_Work item_.
Below are some records; quote exactly the lines from the one that contains "Switch to Nueva pestaña tab" through the one that contains "Task: Select the Releases on: 1/2027 text", inclusive, and no others.

_Dataset content_.
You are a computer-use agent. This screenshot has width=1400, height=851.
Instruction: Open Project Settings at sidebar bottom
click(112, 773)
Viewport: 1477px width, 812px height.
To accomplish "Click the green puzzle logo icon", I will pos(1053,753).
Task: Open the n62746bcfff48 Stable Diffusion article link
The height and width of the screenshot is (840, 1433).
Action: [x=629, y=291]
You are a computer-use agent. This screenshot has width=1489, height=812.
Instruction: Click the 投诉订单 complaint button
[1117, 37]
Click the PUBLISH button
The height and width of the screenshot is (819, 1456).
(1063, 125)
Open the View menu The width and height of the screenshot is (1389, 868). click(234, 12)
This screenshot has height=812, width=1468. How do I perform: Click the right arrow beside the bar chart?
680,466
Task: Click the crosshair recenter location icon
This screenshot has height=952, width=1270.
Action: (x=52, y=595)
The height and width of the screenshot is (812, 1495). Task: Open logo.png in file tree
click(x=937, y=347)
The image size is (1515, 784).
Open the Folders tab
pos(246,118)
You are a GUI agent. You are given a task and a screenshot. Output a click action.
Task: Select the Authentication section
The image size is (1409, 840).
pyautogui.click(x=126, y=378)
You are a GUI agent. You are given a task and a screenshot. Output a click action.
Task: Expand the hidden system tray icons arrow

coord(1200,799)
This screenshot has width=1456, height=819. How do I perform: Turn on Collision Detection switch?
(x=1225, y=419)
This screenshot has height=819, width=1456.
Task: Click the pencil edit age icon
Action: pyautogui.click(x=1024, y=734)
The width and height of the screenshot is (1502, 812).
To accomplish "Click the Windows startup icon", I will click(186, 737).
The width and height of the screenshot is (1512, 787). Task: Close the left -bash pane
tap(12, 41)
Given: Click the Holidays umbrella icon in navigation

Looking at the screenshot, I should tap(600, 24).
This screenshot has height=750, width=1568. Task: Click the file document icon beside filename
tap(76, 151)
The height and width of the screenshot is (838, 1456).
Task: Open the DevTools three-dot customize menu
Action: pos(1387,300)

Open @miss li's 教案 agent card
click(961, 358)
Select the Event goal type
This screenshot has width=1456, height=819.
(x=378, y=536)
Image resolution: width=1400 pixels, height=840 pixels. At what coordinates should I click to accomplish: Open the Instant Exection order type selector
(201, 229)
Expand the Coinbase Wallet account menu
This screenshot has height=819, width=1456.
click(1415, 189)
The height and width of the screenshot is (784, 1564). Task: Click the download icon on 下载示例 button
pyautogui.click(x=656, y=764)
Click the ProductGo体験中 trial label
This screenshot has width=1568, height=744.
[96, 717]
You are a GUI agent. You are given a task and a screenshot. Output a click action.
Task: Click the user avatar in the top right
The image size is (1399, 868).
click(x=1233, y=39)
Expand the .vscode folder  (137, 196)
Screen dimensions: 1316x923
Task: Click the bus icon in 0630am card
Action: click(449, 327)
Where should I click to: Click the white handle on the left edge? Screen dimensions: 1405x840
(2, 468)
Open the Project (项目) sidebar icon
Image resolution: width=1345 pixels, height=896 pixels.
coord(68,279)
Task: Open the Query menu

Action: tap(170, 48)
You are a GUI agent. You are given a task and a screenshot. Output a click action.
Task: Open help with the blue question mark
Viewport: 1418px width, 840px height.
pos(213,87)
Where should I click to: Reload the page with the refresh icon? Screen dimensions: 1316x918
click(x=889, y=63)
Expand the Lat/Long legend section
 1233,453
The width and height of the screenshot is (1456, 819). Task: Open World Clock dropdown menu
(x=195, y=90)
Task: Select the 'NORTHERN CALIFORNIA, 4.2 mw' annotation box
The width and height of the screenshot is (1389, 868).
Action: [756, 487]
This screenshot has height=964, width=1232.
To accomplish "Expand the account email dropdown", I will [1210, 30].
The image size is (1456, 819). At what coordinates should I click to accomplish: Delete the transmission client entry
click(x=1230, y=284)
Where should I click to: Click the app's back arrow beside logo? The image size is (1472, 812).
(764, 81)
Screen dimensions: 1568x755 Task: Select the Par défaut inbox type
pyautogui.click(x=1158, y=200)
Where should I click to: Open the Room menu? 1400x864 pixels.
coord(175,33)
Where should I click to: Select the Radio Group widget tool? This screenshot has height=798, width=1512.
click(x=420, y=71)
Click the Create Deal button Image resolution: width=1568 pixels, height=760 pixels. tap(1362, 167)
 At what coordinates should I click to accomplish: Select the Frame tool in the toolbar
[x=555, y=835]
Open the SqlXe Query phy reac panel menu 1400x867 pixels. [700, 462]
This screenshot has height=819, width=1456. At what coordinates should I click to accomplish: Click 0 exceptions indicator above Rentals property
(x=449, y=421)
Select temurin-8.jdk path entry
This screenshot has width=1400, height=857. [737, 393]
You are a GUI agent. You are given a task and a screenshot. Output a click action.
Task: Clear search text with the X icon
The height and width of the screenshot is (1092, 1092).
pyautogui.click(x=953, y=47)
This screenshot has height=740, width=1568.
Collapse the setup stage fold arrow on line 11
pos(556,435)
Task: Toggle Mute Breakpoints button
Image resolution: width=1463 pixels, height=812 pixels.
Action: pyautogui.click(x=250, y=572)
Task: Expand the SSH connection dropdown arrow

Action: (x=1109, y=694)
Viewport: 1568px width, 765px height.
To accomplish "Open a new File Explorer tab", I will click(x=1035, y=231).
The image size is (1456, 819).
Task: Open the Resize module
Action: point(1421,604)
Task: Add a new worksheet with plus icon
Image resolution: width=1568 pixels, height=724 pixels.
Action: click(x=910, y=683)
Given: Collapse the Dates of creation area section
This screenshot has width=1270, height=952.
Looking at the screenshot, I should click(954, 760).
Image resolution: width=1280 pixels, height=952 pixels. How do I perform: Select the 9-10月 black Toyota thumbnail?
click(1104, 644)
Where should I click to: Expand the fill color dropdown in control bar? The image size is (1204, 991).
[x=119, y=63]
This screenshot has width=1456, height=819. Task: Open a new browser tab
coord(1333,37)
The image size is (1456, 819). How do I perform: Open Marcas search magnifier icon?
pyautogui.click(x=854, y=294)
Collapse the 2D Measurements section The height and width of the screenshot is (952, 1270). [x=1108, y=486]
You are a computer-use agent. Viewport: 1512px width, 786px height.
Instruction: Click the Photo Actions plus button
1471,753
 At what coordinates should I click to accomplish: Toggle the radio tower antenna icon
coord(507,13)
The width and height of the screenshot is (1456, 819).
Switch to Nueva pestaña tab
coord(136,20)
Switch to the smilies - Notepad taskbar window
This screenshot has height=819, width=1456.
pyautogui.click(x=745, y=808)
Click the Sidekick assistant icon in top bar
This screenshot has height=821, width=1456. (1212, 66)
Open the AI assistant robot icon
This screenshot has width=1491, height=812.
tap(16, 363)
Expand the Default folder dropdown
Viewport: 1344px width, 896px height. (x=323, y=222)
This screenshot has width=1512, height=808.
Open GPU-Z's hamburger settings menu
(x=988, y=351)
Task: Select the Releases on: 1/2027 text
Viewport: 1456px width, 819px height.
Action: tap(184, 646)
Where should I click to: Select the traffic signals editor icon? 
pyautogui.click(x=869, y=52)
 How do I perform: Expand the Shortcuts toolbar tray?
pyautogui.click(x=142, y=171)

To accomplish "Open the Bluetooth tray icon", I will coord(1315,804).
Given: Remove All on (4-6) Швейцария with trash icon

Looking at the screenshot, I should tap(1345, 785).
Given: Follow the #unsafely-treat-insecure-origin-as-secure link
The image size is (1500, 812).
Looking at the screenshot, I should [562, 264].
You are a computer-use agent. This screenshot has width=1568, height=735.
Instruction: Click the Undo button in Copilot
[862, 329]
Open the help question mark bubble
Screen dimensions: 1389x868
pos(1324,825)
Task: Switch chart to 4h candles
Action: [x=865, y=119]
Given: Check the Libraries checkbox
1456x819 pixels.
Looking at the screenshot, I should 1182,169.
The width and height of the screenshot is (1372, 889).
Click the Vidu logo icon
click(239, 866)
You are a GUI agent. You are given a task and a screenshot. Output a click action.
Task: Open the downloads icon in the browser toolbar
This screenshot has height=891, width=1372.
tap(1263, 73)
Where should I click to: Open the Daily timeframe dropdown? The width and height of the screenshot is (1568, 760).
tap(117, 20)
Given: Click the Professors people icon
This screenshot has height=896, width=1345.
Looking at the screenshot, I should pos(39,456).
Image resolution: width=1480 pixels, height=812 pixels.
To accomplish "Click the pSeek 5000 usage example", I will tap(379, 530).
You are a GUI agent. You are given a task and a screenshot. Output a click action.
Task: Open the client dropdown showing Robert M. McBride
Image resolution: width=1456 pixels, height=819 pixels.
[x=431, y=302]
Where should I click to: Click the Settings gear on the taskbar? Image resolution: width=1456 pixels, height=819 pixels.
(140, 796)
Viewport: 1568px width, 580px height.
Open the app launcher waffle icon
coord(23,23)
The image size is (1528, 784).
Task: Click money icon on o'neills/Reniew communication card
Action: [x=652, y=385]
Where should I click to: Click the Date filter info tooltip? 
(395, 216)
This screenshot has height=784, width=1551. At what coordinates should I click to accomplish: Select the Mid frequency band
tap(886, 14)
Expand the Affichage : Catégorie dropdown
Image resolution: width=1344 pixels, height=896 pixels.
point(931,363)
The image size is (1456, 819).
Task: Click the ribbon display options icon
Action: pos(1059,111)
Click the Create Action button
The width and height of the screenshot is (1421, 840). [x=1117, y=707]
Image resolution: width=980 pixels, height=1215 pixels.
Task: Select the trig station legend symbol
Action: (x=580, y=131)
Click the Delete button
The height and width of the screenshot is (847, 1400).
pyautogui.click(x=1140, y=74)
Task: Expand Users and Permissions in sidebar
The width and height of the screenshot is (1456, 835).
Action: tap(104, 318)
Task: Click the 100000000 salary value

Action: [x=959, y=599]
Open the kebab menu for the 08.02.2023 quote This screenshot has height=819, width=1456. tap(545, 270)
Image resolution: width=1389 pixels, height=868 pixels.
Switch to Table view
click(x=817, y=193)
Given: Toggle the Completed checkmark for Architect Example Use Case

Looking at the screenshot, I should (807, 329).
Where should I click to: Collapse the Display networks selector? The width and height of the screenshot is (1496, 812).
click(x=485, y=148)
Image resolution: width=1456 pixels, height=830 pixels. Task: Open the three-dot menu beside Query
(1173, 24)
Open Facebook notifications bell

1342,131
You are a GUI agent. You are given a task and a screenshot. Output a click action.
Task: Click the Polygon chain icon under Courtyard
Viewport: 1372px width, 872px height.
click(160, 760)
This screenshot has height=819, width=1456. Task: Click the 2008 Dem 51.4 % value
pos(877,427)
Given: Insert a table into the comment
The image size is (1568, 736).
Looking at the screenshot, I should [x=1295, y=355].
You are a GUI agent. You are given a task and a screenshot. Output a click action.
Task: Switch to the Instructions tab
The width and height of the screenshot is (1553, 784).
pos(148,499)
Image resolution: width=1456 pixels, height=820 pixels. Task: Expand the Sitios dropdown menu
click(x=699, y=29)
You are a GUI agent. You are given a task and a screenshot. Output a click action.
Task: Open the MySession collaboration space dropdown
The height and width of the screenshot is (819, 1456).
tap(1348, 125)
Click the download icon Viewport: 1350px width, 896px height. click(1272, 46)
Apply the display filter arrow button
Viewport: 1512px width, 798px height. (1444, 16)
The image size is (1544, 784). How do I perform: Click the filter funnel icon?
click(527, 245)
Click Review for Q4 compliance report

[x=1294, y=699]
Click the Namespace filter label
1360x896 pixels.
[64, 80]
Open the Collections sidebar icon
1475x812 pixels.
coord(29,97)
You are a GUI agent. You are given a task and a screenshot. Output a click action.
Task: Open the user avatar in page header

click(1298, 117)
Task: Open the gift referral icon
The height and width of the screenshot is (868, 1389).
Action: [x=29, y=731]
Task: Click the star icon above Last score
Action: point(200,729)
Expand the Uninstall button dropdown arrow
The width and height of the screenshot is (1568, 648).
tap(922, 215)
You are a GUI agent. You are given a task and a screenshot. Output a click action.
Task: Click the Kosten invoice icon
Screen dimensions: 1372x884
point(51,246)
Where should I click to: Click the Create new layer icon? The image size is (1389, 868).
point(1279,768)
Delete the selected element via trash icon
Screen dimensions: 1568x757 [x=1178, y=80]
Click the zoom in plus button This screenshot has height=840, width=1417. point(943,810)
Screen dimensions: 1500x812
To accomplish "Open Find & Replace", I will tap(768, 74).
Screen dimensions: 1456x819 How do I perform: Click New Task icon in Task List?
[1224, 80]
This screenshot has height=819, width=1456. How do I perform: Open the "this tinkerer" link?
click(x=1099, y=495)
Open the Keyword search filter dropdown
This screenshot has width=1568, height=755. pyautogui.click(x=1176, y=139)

_Final answer_.
Switch to Nueva pestaña tab
coord(136,20)
Switch to the smilies - Notepad taskbar window
This screenshot has height=819, width=1456.
pyautogui.click(x=745, y=808)
Click the Sidekick assistant icon in top bar
This screenshot has height=821, width=1456. (1212, 66)
Open the AI assistant robot icon
This screenshot has width=1491, height=812.
tap(16, 363)
Expand the Default folder dropdown
Viewport: 1344px width, 896px height. (x=323, y=222)
This screenshot has width=1512, height=808.
Open GPU-Z's hamburger settings menu
(x=988, y=351)
Task: Select the Releases on: 1/2027 text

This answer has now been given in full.